## YOUR GOAL
Of the lines below, reproduce exactly those from the line containing "Viewport: 434px width, 335px height." to the end, including both the first and the last.

## DATA SUPPLIED

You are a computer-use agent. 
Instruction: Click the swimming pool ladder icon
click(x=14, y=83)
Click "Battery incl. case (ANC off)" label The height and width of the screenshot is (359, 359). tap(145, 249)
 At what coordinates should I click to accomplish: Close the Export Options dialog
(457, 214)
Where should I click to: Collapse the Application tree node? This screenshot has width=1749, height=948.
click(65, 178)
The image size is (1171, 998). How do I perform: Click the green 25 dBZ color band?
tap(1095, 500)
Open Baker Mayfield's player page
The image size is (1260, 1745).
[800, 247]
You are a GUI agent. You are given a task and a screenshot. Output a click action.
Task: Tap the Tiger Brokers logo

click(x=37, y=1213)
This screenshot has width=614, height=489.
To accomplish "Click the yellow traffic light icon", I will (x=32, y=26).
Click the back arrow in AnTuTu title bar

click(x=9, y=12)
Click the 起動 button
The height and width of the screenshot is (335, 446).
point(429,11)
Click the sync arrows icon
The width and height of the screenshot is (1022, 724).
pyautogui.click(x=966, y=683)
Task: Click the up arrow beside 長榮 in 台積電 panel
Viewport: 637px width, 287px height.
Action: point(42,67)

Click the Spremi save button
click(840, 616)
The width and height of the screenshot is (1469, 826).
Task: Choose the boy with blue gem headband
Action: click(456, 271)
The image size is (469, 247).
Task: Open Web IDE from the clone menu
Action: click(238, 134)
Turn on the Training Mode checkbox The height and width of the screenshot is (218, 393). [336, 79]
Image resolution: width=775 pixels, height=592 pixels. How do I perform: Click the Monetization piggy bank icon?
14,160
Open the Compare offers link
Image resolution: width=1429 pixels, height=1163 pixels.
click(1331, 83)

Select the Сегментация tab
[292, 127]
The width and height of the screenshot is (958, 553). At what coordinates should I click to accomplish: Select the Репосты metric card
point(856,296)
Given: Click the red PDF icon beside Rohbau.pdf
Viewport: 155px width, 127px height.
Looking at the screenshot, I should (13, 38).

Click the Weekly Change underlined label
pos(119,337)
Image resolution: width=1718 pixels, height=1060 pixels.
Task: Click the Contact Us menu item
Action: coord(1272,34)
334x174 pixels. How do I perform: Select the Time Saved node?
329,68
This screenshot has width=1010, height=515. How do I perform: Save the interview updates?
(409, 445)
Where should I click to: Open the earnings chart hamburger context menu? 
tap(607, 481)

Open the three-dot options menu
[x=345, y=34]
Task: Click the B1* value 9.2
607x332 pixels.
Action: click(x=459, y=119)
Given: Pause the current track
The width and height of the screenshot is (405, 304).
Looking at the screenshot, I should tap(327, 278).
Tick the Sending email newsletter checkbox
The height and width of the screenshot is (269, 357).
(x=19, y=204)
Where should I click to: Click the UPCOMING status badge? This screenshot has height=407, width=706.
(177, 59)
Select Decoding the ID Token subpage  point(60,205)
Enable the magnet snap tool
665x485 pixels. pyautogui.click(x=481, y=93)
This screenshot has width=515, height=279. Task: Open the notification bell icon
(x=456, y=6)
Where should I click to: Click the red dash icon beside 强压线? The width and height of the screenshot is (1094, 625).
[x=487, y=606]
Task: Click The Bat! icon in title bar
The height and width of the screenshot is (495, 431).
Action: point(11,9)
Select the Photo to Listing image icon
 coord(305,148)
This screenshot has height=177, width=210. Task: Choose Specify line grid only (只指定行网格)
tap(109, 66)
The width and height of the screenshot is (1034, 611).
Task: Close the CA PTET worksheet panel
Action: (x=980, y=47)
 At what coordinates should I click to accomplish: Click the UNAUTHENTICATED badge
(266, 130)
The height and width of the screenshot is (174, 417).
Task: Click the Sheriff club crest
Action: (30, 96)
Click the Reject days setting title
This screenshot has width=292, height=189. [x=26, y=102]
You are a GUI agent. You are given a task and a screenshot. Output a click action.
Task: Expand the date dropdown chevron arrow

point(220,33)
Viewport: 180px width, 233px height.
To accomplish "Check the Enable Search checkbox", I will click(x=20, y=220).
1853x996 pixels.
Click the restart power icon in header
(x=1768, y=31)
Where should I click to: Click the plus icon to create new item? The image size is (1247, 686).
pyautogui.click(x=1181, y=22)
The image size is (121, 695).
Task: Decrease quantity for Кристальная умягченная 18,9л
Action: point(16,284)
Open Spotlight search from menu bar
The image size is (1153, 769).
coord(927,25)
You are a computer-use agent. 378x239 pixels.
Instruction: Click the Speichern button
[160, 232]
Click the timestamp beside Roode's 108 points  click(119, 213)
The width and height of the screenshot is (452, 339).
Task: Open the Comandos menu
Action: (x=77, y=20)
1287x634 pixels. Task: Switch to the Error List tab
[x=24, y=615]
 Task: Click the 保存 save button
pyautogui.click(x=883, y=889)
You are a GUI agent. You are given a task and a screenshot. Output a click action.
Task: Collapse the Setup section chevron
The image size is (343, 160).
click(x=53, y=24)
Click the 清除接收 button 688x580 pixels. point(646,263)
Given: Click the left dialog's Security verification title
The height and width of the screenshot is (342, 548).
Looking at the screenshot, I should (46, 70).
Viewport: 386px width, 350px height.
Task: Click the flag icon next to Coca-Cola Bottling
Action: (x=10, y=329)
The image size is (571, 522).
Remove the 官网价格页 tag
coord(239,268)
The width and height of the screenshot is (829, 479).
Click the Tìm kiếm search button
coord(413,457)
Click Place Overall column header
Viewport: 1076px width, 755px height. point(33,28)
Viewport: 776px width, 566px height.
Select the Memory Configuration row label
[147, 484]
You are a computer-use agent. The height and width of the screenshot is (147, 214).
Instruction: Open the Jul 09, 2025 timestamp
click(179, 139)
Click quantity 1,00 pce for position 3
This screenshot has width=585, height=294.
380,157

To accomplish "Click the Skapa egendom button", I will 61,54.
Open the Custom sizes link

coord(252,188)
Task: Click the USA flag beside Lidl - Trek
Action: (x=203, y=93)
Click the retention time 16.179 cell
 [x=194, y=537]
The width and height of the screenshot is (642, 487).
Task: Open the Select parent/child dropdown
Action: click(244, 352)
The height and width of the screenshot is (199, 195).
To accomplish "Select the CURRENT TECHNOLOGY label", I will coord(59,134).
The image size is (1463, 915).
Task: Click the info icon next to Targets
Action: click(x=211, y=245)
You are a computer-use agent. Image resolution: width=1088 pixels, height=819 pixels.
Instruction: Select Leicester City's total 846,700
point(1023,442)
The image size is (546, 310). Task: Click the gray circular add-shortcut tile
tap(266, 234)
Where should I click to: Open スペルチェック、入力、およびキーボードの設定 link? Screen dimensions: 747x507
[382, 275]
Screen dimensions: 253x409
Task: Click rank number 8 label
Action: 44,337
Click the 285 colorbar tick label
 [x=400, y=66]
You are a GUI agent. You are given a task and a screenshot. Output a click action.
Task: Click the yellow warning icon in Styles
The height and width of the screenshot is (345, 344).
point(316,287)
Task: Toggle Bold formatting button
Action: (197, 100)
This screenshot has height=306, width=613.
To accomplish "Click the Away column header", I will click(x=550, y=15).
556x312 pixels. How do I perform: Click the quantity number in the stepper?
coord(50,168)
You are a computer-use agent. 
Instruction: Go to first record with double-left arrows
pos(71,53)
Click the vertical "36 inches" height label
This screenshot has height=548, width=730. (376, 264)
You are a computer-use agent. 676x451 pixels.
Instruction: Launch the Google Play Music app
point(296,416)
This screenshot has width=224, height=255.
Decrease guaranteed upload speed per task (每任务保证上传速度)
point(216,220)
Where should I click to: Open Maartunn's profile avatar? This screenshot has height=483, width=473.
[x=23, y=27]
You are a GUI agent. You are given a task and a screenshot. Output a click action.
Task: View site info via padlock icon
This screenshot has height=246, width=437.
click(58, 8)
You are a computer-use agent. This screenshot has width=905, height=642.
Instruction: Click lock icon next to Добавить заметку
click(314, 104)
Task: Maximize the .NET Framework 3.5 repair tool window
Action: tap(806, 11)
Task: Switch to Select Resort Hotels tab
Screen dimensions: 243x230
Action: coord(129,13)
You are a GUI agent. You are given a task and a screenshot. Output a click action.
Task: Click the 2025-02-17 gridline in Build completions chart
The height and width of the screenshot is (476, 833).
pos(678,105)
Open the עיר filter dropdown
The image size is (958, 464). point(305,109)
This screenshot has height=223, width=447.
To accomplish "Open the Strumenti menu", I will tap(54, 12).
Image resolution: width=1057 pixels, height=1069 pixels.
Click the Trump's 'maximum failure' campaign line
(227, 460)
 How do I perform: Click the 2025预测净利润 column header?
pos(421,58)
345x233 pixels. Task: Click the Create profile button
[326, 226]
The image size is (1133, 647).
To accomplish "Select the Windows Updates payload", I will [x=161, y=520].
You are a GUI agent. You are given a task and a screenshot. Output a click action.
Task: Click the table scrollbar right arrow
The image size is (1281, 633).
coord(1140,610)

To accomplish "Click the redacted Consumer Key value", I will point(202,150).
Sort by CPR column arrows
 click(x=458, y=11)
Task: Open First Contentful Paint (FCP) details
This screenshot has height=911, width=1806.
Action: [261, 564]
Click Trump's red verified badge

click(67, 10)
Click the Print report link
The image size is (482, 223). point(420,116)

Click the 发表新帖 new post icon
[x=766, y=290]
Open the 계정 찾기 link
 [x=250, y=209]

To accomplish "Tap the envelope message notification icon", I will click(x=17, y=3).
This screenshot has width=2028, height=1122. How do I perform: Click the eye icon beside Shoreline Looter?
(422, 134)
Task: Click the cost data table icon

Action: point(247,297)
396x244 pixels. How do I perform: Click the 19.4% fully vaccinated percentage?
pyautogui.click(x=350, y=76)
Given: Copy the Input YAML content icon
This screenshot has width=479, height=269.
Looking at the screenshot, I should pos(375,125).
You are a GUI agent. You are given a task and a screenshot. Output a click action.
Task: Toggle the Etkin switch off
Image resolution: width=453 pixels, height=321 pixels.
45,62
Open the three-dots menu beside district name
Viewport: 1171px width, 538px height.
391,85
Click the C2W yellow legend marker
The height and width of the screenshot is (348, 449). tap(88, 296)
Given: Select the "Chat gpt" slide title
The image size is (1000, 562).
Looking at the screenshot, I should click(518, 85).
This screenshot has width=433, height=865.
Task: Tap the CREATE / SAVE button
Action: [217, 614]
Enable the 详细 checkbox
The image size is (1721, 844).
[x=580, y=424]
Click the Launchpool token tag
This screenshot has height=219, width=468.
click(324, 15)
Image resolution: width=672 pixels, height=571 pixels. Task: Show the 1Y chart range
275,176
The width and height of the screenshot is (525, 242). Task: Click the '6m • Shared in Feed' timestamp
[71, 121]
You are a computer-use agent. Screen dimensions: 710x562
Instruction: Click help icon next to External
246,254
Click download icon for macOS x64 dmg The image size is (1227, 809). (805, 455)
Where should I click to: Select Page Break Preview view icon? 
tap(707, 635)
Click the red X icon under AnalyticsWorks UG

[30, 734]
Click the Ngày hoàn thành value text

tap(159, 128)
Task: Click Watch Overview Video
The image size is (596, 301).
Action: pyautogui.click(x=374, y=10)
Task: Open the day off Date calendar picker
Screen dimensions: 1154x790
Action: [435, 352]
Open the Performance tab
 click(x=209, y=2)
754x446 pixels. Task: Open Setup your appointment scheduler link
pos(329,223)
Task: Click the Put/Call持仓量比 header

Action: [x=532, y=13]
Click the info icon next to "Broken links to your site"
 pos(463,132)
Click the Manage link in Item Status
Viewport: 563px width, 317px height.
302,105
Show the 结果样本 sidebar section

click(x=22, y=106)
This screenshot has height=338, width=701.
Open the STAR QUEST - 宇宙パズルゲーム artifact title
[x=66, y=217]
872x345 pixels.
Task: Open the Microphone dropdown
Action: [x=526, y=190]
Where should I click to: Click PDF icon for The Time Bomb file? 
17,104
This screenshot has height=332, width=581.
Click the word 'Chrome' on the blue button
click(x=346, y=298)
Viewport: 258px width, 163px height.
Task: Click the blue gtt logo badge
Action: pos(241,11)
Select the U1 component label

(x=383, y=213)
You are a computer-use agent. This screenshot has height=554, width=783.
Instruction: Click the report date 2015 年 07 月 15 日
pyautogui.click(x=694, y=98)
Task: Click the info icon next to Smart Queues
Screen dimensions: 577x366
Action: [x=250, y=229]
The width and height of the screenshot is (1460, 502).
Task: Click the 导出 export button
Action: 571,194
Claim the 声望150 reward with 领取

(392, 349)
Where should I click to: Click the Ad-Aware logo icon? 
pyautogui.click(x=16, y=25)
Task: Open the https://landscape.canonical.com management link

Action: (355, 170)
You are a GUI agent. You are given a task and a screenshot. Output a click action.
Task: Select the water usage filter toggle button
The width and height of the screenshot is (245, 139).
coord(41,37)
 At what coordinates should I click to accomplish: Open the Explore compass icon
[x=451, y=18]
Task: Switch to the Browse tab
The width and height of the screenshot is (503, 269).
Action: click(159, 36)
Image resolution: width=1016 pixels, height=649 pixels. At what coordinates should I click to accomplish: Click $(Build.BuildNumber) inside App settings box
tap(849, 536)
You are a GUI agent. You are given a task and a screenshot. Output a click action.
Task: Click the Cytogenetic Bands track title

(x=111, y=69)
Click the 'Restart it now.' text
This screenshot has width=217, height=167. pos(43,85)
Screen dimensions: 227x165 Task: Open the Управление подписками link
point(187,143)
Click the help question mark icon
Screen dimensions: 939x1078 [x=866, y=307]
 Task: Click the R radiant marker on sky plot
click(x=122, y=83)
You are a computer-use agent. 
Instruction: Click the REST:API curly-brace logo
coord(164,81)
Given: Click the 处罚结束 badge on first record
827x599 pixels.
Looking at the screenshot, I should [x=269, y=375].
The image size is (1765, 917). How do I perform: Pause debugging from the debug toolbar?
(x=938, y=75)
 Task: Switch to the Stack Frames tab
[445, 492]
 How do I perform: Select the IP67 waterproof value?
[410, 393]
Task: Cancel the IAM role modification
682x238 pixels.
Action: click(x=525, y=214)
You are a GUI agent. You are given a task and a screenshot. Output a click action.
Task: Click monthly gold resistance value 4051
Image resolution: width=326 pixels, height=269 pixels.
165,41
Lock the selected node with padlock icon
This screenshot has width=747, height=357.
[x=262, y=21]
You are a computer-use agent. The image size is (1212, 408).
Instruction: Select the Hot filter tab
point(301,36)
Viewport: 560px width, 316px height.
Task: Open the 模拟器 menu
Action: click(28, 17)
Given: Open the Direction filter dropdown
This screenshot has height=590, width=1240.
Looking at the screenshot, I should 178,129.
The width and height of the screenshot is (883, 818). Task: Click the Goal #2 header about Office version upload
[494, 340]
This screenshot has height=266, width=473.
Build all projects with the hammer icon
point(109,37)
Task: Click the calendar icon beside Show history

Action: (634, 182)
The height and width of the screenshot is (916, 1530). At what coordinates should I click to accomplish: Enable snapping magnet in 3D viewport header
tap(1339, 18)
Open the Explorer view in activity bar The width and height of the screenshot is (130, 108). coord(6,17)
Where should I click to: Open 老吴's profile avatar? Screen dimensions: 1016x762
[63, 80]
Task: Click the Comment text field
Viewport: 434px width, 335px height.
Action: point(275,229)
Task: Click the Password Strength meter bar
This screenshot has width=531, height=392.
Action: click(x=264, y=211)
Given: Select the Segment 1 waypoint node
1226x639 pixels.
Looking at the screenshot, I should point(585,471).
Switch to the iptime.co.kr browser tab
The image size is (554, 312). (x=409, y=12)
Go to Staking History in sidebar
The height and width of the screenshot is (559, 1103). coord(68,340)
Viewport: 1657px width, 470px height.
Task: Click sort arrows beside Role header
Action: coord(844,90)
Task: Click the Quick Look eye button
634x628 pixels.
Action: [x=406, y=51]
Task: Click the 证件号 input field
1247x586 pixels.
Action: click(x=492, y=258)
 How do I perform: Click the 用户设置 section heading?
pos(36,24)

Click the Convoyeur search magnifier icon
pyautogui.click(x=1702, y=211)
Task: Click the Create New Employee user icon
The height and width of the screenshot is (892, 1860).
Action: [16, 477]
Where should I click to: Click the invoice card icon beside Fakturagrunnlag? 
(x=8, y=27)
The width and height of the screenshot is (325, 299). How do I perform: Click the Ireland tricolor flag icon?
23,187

## ANSWER BOX
Viewport: 434px width, 335px height.
Action: point(275,229)
Task: Click the Password Strength meter bar
This screenshot has width=531, height=392.
Action: click(x=264, y=211)
Given: Select the Segment 1 waypoint node
1226x639 pixels.
Looking at the screenshot, I should point(585,471).
Switch to the iptime.co.kr browser tab
The image size is (554, 312). (x=409, y=12)
Go to Staking History in sidebar
The height and width of the screenshot is (559, 1103). coord(68,340)
Viewport: 1657px width, 470px height.
Task: Click sort arrows beside Role header
Action: coord(844,90)
Task: Click the Quick Look eye button
634x628 pixels.
Action: [x=406, y=51]
Task: Click the 证件号 input field
1247x586 pixels.
Action: click(x=492, y=258)
 How do I perform: Click the 用户设置 section heading?
pos(36,24)

Click the Convoyeur search magnifier icon
pyautogui.click(x=1702, y=211)
Task: Click the Create New Employee user icon
The height and width of the screenshot is (892, 1860).
Action: [16, 477]
Where should I click to: Click the invoice card icon beside Fakturagrunnlag? 
(x=8, y=27)
The width and height of the screenshot is (325, 299). How do I perform: Click the Ireland tricolor flag icon?
23,187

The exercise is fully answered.